TEXT SHOWN:

· · · · · · ·

The frequency translator device 22 is similar to a circuit whose design is known to those skilled in the art of telephony. The circuit which has been installed in the past in certain service areas as part of the "add-a-line"
service.
In homes requiring an additional telephone line, the "add-a-line" service allowed a single twisted copper pair to carry an additional telephone voice signal at a frequency range above the normal frequency range for voice communications. At the customer premises, the telephone or telephones using the additional "line" are connected via a frequency translator device to the twisted copper pair. At the CO, another frequency translator is used to return the voice signals in the shifted frequency band back to regular voiceband frequencies and connect the regular voiceband signals to the switch into a port for a different telephone number.
When the local loop line 15' is a long line, as is often the case in rural telephone service, line loading circuit elements, if present, need to be changed to allow the above voiceband signals to be carried, since the line loading circuit elements severely attenuate frequencies above voice band.
In the first embodiment, device 22 is powered by a small amount of DC
power derived from an AC/DC adapter plugged into the power mains at the subscriber premises 12. Fig. 2 illustrates a power adapter integrated into a housing of device 22, although an external power adapter may also be used.
Device 22 is a small device contained in a housing with first and second standard telephone jacks. The first jack is for connecting to the twisted pair and the second jack is for connecting to the modem 20. The device 22 is preferably a small portable device kept near the modem and personal computer. Alternatively, the device 22 may be installed in premises 12, for example near the telephone entry box within the premises 12, and a built-in line within premises 12 may be dedicated to data. Device 22 takes the voiceband signals from modem 20 and translates them into above voice frequency band signals 23.
To make device 22 more adaptable to a variety of uses, it is provided, in the first embodiment, with a by-pass switch 27 (see Fig. 2) allowing modem 20 to be connected to line 15' without frequency translation. Switch 27 is preferably a physical switch provided on the housing of device 22 and, in the by-pass state, simply connects the "modem in" jack directly to the "telephone line in" jack while disconnecting the frequency translating circuitry. The by pass state allows the modem to make regular dial-up connections to bulletin board services, other user modems directly through the telephone network, and regular telephone service /SP's (as a back-up Internet service, or so as not to completely abandon one's ISP and e-mail account during a switch over period to the service according to the first embodiment). In the bypass state, of course, use of the regular voiceband POTS (plain old telephone service) lines 15' prevents regular voice telephone service from being used while modem 20 is in operation. As an alternative to a physical switch, device 22 could be more sophisticated and comprise a microprocessor and tone detector circuitry. In this configuration, the translator 22 could be commanded to switch between the frequency shifted data .line and the regular voiceband POTS line. The command may be, for example, a '9' to by-pass and reach the "outside" regular POTS voiceband line.

· · · · · · ·

MATERIAL FOR THIS TASK:
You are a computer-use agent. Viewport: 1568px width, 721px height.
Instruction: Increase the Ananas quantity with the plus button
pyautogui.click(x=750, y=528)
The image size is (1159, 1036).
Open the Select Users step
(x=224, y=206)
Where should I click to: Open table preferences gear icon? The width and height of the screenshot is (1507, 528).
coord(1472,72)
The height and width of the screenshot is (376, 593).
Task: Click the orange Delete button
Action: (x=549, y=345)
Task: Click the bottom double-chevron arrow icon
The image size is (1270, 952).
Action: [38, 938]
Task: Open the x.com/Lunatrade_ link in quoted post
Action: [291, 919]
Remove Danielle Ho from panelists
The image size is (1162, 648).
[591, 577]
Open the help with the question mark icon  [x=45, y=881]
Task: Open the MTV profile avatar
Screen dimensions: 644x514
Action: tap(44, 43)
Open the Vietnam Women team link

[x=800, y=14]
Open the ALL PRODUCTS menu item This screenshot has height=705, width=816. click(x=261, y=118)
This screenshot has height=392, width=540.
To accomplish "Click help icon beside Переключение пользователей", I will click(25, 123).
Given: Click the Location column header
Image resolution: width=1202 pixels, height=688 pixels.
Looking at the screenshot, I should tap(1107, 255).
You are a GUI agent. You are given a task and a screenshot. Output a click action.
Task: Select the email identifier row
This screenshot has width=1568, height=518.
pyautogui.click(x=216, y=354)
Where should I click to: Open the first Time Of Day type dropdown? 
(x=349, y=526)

· · · · · · ·

EXERCISE SET:
• a. According to the passage on the frequency translator, what does by-pass switch 27 connect directly in the by-pass state?
• b. Copy out the records, beginning at the line that contains "Given: Click the Location column header" and stopping after the last line of the records, including both of those lines.
The records are unrelated to the passage on the frequency translator.

ANSWERS PER TASK:
• a. It connects the "modem in" jack directly to the "telephone line in" jack.

• b.
Given: Click the Location column header
Image resolution: width=1202 pixels, height=688 pixels.
Looking at the screenshot, I should tap(1107, 255).
You are a GUI agent. You are given a task and a screenshot. Output a click action.
Task: Select the email identifier row
This screenshot has width=1568, height=518.
pyautogui.click(x=216, y=354)
Where should I click to: Open the first Time Of Day type dropdown? 
(x=349, y=526)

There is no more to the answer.